## TASK REQUIREMENTS
1 - In the excerpt about submarine fires, what started the fire aboard Komsomolets?
2 - Continue the account of submarine fires from its last sentence.

## DOCUMENT EXCERPT
---

Had Warspite’s fire happened at sea, the boat would have surfaced for fresh air and safety, but there would have been limited chance of escape. A nuclear submarine has no upper deck, no lifeboats, and scarcely enough room for the crew on the casing. If the sea were to be anything other than calm, they would have been washed overboard. Fire is a submariner’s nightmare.

Warspite survived, but the Soviet nuclear-powered, nuclear-missile-carrying submarine, K278 Komsomolets, did not. On 7th April 1989, she suffered a major fire on patrol. Like the ill-fated K19 Widowmaker before her, she had deployed on her first operational patrol and was running submerged at a depth of 1,099 feet (335 m), one hundred miles South West of Bear Island in the Barents Sea. The fire broke out in her engine room due to an electrical short-circuit and was so intense that it melted bulkhead glands. When rubber seals melted on high-pressure air systems, the fire was then fanned up by this fresh supply of oxygen and further fuelled by leaking diesel and hydraulic oil, which created the perfect inferno. The heat was so intense that it melted the cable penetration glands in the pressure hull, thus creating holes through the hull that sealed her fate. Holes in the hull cannot be shut off with valves. She was condemned to sink.

---

## COLLECTED DATA
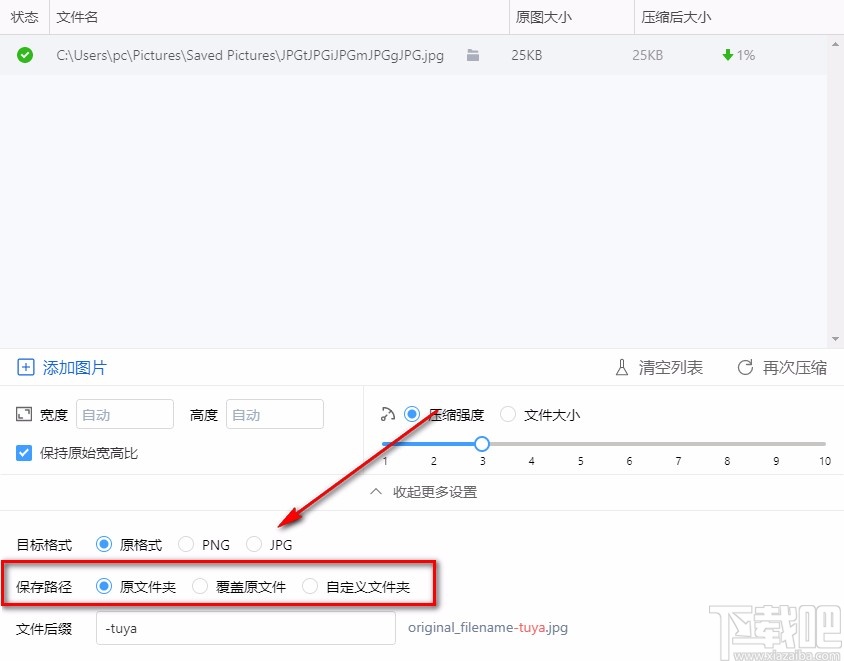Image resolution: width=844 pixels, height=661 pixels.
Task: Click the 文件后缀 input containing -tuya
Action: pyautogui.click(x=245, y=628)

---

## TASK RESULTS
1 - An electrical short-circuit in her engine room.

2 -
A mere eleven minutes after the fire had begun, with all power lost, her ballast tanks were blown in emergency and she shot to the surface out of control. Her crew were then faced with the choice of death by burning, drowning or freezing. Most abandoned ship but the Captain and some other brave souls remained on board until she sank five hours later, long before any rescue craft arrived. Five of the latter managed to escape in a small survival capsule but when that too sank in rough seas, only one survived. Out of her crew of sixty-nine, forty-two lost their lives, most dying from hypothermia or drowning in the ice cold water. A nearby fish factory ship saved the remainder.

Komsomolets was a fully manned, well-designed, modern, operational submarine that had recently achieved the submergence record of 3,350 feet (1,020 m), far deeper than any British or American boat could dive. But fire respects nothing. It took only eleven minutes to destroy her.